How to make targeted offers to customers?

Marketing Campaign Optimization

This notebook is part of the Prescriptive Analytics for Python

Describe the business problem

  • This example is based on a fictional banking company.
  • The marketing department wants to achieve more profitable results in future campaigns by matching the right offer of financial services to each customer.
  • The data science team needs to compute this best plan: it first predicted the current customer behavior with SPSS and stored the data in a CSV.
  • Now they need to apply optimization on this dataset to determine the next best action.
  • The Self-Learning Response Model (SLRM) node from SPSS Modeler enables you to build a model that you can continually update. Such updates are useful in building a model that assists with predicting which offers are most appropriate for customers and the probability of the offers being accepted. These sorts of models are most beneficial in customer relationship management, such as marketing applications or call centers.

§ Data provided
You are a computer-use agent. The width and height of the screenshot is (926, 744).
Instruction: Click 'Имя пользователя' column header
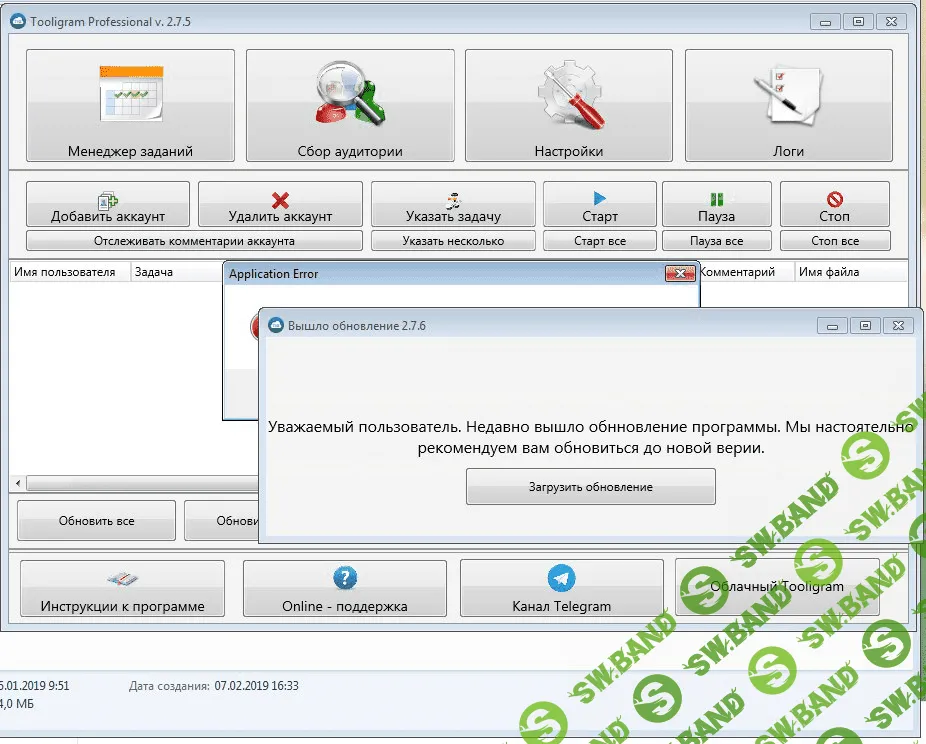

§ Required tasks
1. In the marketing campaign text, what did the data science team use to predict current customer behavior?
2. Rewrite the marketing campaign text from "This notebook is" up to and including "to each customer.", switching "fictional" to "hypothetical".

§ Task responses
1. SPSS

2.
This notebook is part of the Prescriptive Analytics for Python

Describe the business problem

  • This example is based on a hypothetical banking company.
  • The marketing department wants to achieve more profitable results in future campaigns by matching the right offer of financial services to each customer.